TASK STATEMENT
Would you retype, word for word, the line with "You are a computer-use" and each line after it to the end of the entries below, leaving the pictures out?

Top of ENTRIES SHOWN

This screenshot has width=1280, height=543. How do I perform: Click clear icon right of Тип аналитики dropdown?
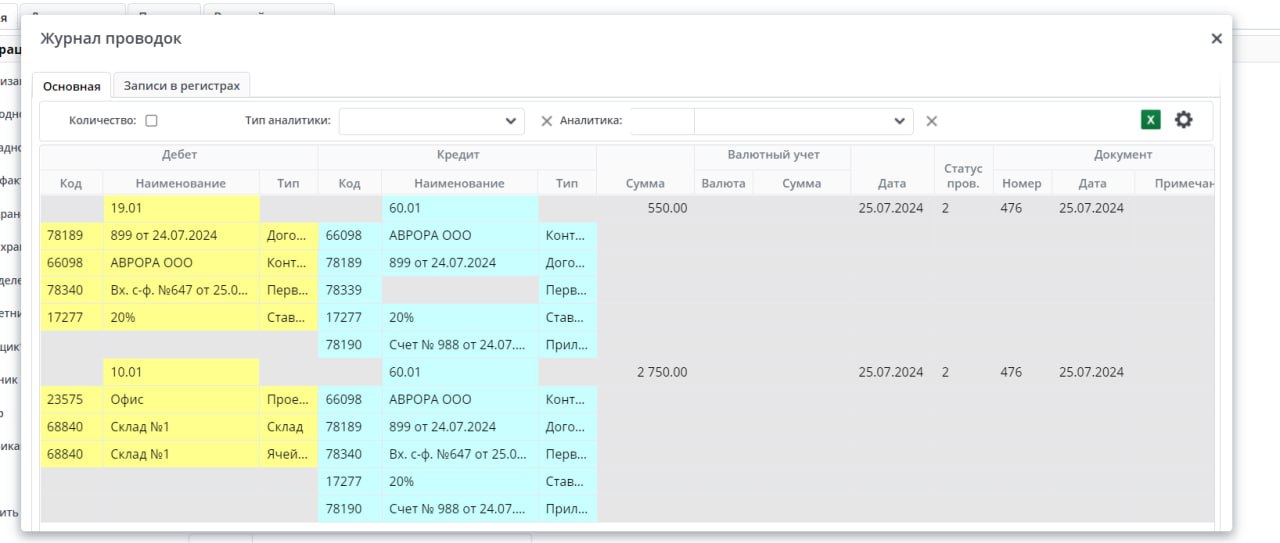pyautogui.click(x=546, y=121)
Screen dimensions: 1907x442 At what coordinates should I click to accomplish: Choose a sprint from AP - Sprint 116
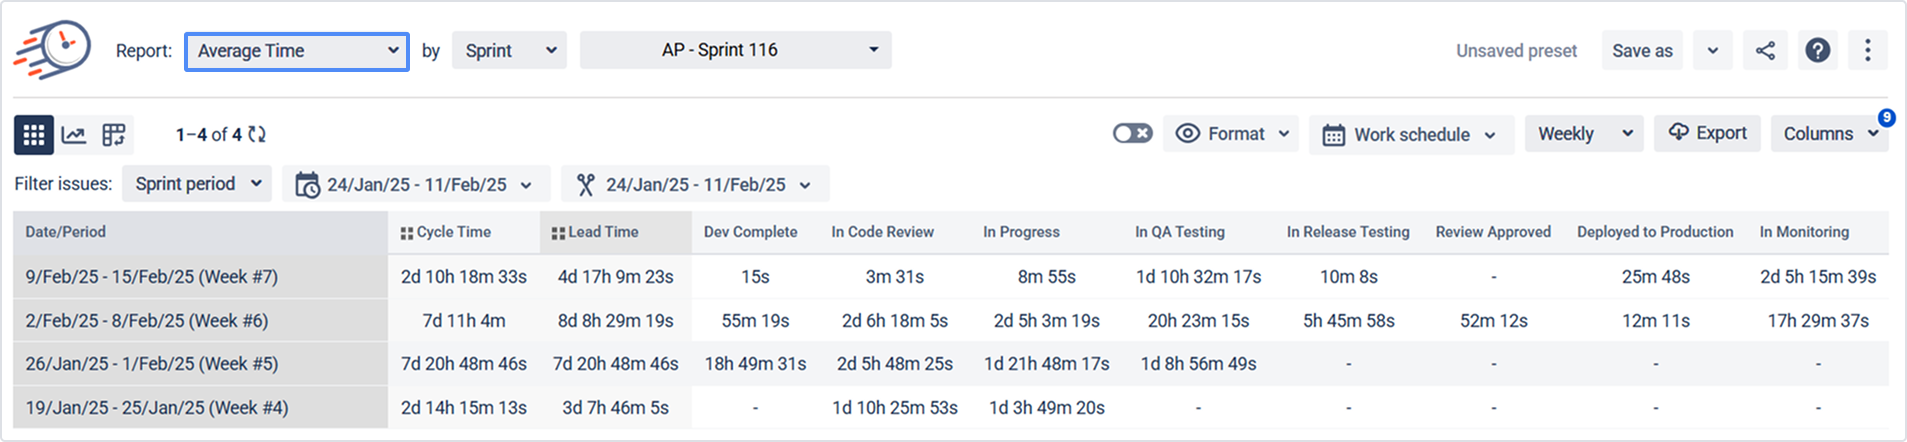click(x=735, y=50)
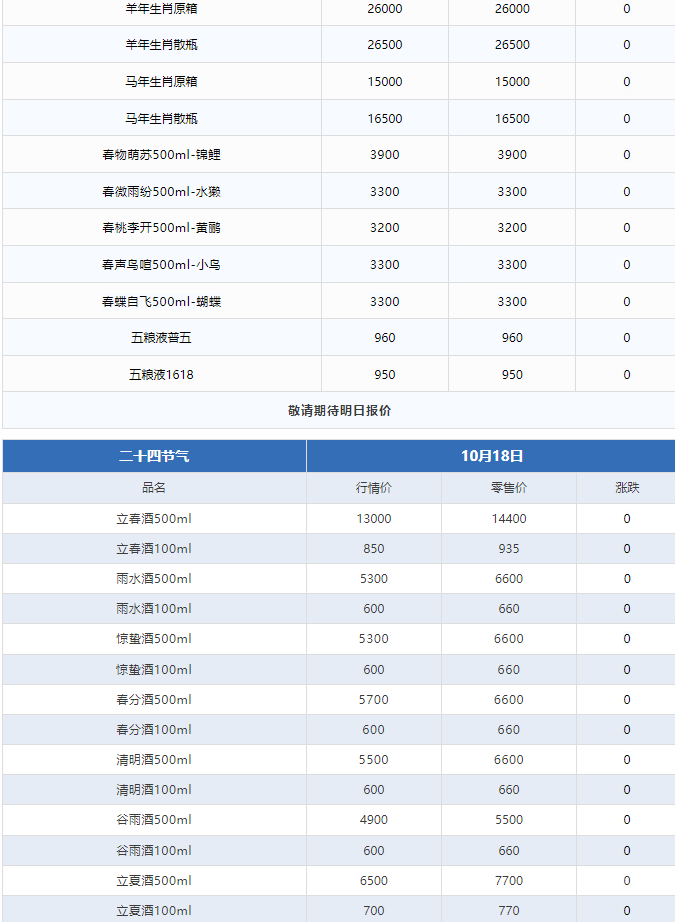The height and width of the screenshot is (922, 675).
Task: Click the 零售价 column header
Action: (509, 488)
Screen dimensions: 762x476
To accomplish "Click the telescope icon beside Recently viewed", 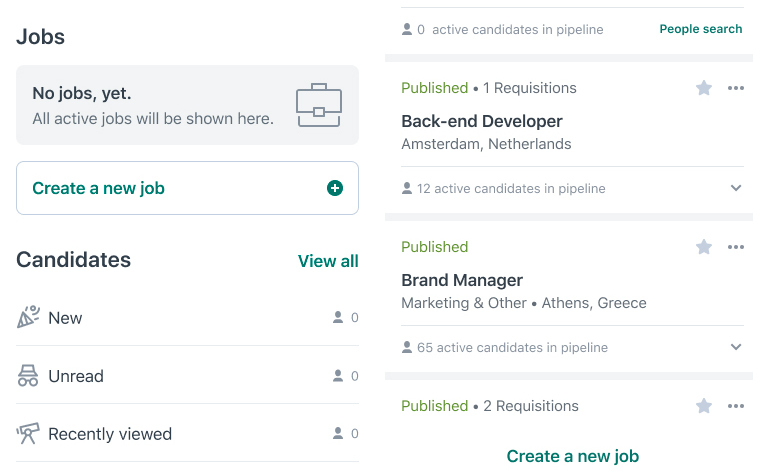I will point(28,433).
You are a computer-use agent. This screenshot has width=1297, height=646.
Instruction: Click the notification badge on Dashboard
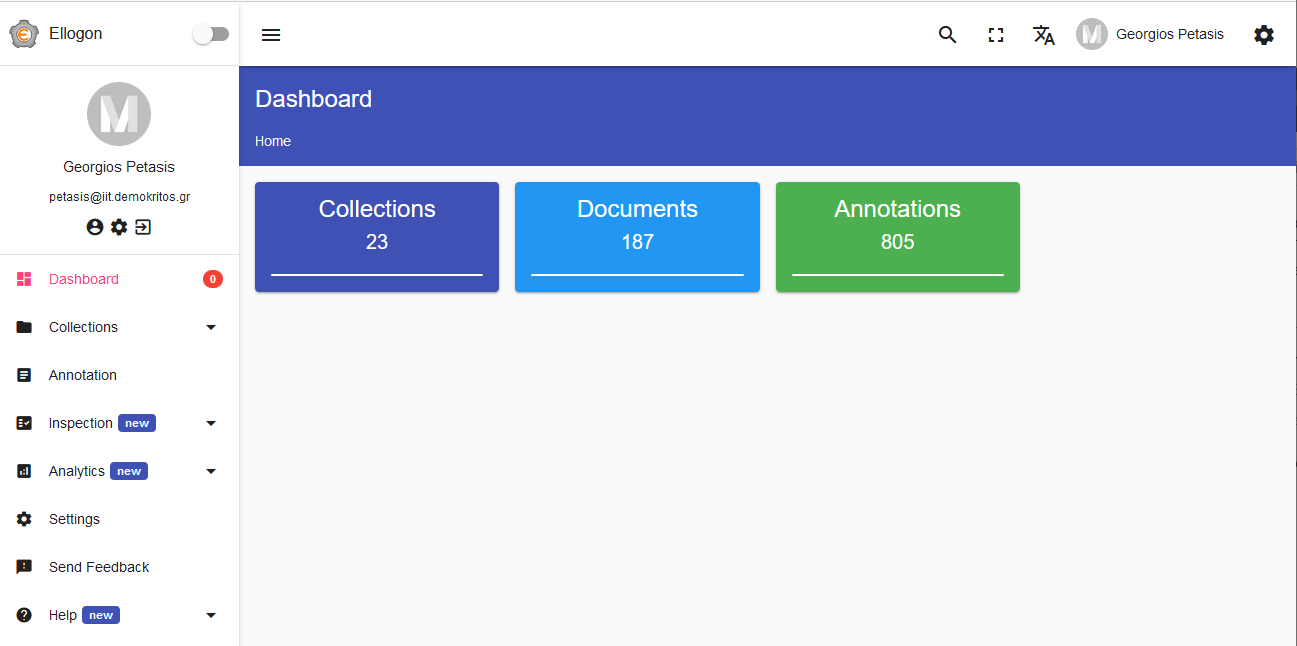pos(213,279)
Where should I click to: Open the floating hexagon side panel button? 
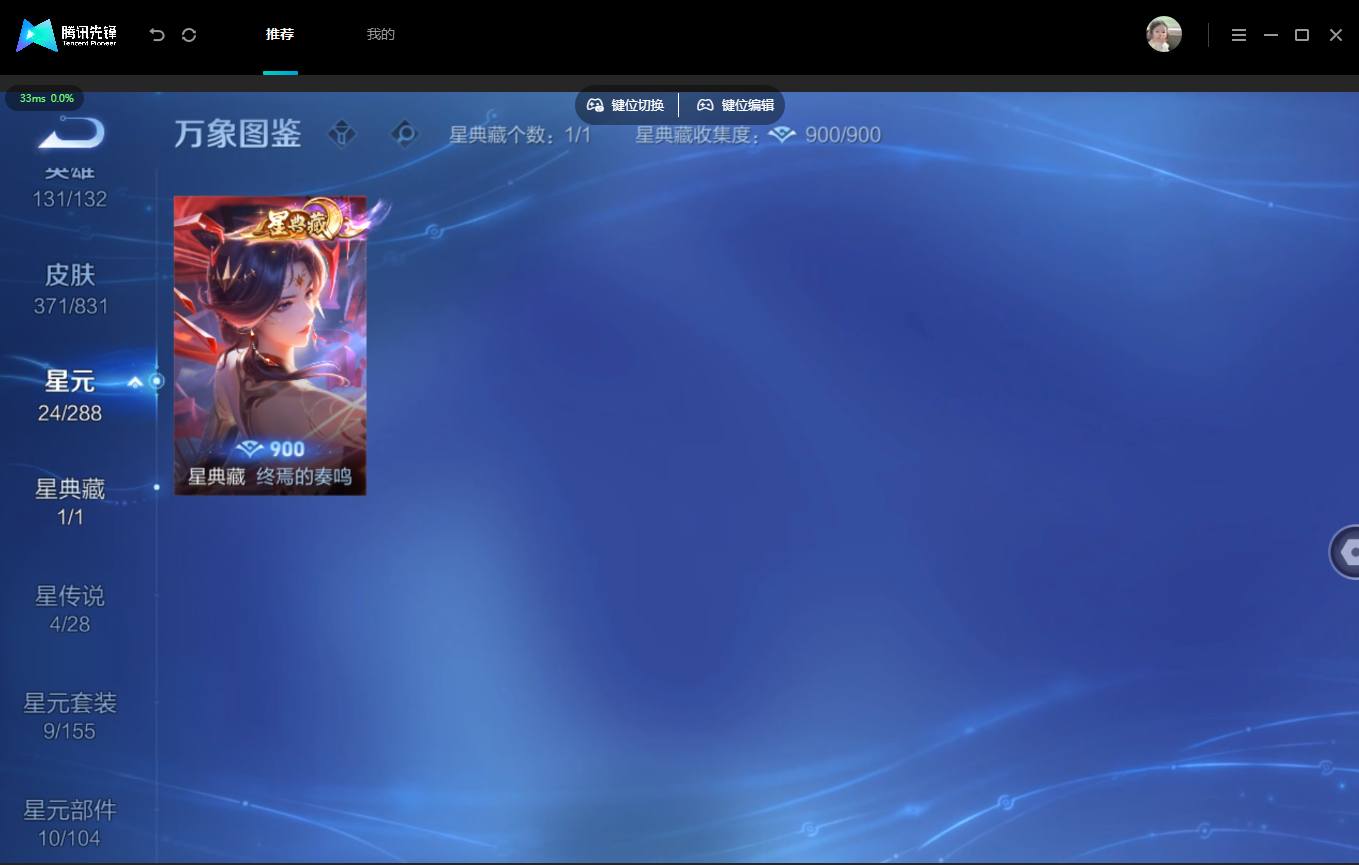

Bottom of ENTRIES SHOWN

EXERCISE ANSWER
You are a computer-use agent. This screenshot has width=1297, height=646.
Instruction: Click the notification badge on Dashboard
pos(213,279)
Where should I click to: Open the floating hexagon side panel button? 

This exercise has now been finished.